C/C++ now is supported widely in parallel computing, such as CUDA, AMP, ACC, OpenCL, OpenMP, MPI and so on. The for-loop computing in C/C++ is pretty easy to unroll and optimize by compiler. So is Rust is suitable for this ? Is any benchmark for Rust to test performance in parallel computing area?
I think there are two questions here: 1) Is Rust the language suitable for parallel computing? 2) Is Rust the ecosystem suitable for parallel computing?
I think the answer to 1 is almost unreservedly yes - Rust code optimizes just as well as C++ (though you should still benchmark your specific problem!). Of course, you’re at the mercy of the Rust compiler and LLVM. You don’t have the diversity of compilers, for better or worse, that are available for C++.
The answer to 2 is more murky. CPU shared-memory parallelism is available in the highly popular rayon crate. MPI is available to a large degree via the rsmpi crate, which I contribute to. GPGPU offload is currently not too great, though, but people are currently investigating improving the situation (see: Rustacuda).
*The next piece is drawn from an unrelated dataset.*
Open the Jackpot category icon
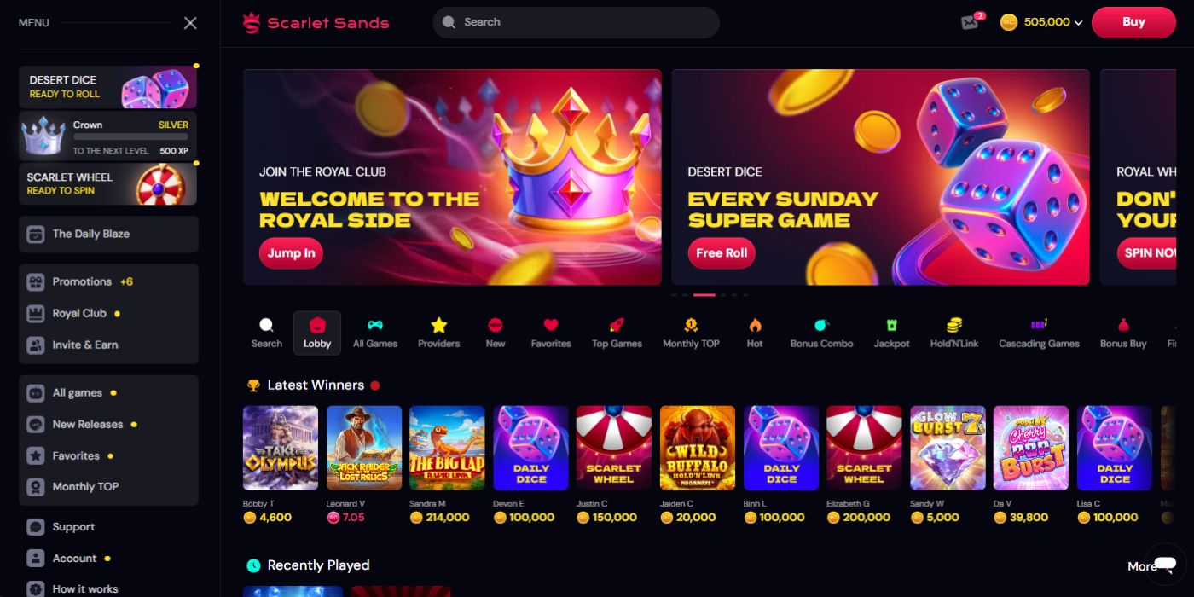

Today, you’re almost certainly better off writing C++ in HPC, but the situation is slowly improving in the Rust ecosystem!
To add to @AndrewGaspar nice explanations, as of Rust 1.27, SIMD has landed in core::arch and available through
#![feature(stdsimd)]. For ergonomic API, packed_simd is aiming to provide much better and less verbose solution which will hopefully be stabilized in
Also forgot to mention ndarray-parallel which uses rayon under the hood.
Good to see Rust is maturing in this department. I’m also wondering if there exists an example of image processing libs/apps in Rust making use of the SIMD instruction sets? Something similar to Simd.